Whales Weep Not! by D. H. Lawrence
They say the sea is cold, but the sea contains
the hottest blood of all, and the wildest, the most urgent.
All the whales in the wider deeps, hot are they, as they urge
on and on, and dive beneath the icebergs.
The right whales, the sperm-whales, the hammer-heads, the killers
there they blow, there they blow, hot wild white breath out of
the sea!
This is the beginning of a long poem by D.H. Lawrence -- Google surprises me so often. I had no idea Lawrence would have written about whales. I went looking for whale poems although I read two very fine ones last fall -- "The Wellfleet Whale" by Stanley Kunitz [a poem the class teacher, Steven Blooom thinks one of the great American poems -- and he may be right] and also a poem about a young whale, seen in the same Cape Cod Bay by Mark Doty. Both are long poems and need to be read whole.
I am thinking of whales because I am trying to feel their presence. Yesterday one news report said 30 had been spotted in the Atlantic off Cape Cod and then I think I heard that the number had been raised to 100. These whales seem to swim up this way each spring and probably then go on north along the Canadian coast. Right whales are seriously endangered, 100 would be a notable proportion of those believed to exist today.

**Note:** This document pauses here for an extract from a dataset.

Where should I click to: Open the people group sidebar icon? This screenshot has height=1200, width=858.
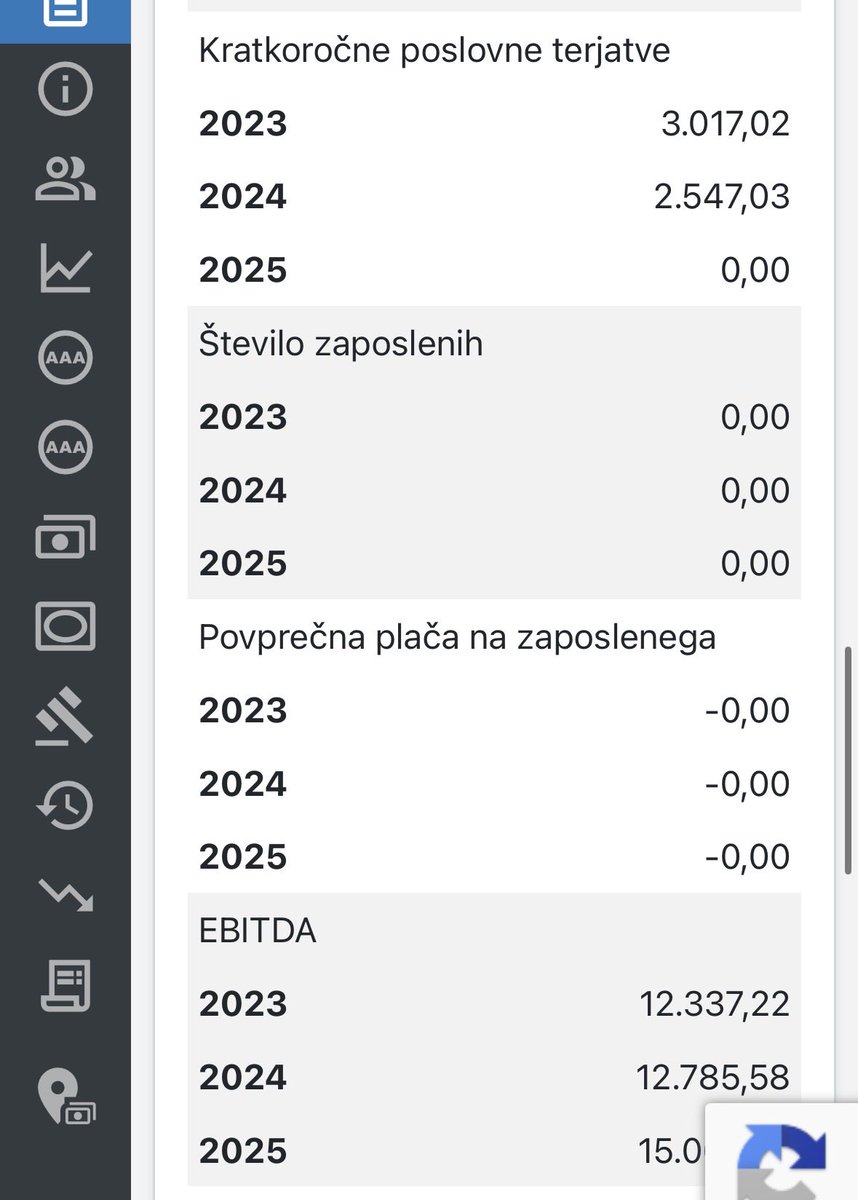pyautogui.click(x=65, y=178)
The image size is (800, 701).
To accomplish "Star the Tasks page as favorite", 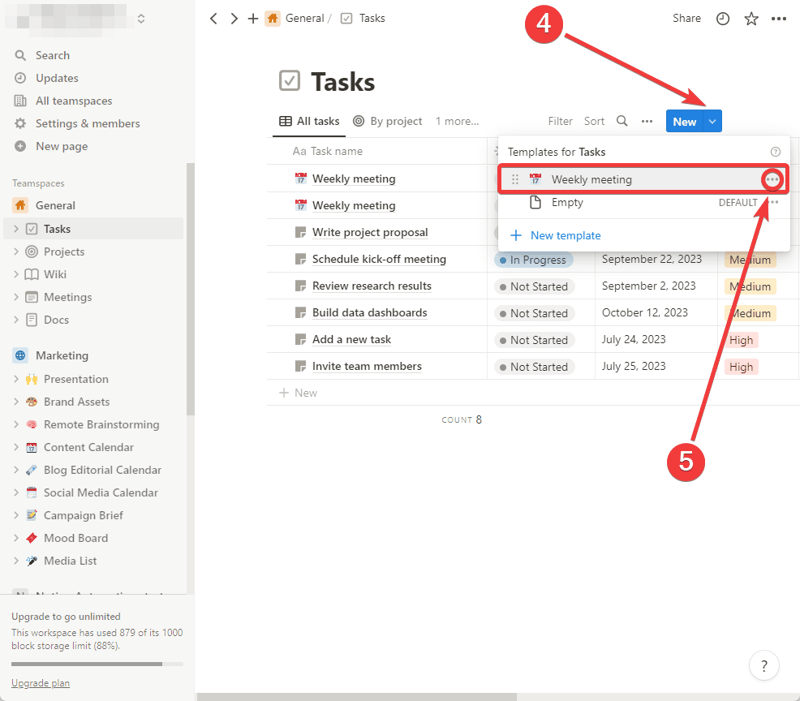I will [750, 18].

To know they are somewhere out there feels to me as it must feel to live on the Kamakatcha Peninsula and know that the last Amur tigers are someplace out there in the forest. I don't know if it's a quirk of my imagination or if other people sometimes have an imaginative awareness of things they knew exist but cannot see.
2 comments:
June -- Oh terrific news about the numbers. I know that many different critters are out there but I usually don't see them. I don't know if that is what you mean or not? They try and bind and repair all the horrible things that we humans do to their places. Good post -- barbara
Yes, I mean all those criters, Barbara. And this morning's news mentioned 200 right whales -- made me feel good.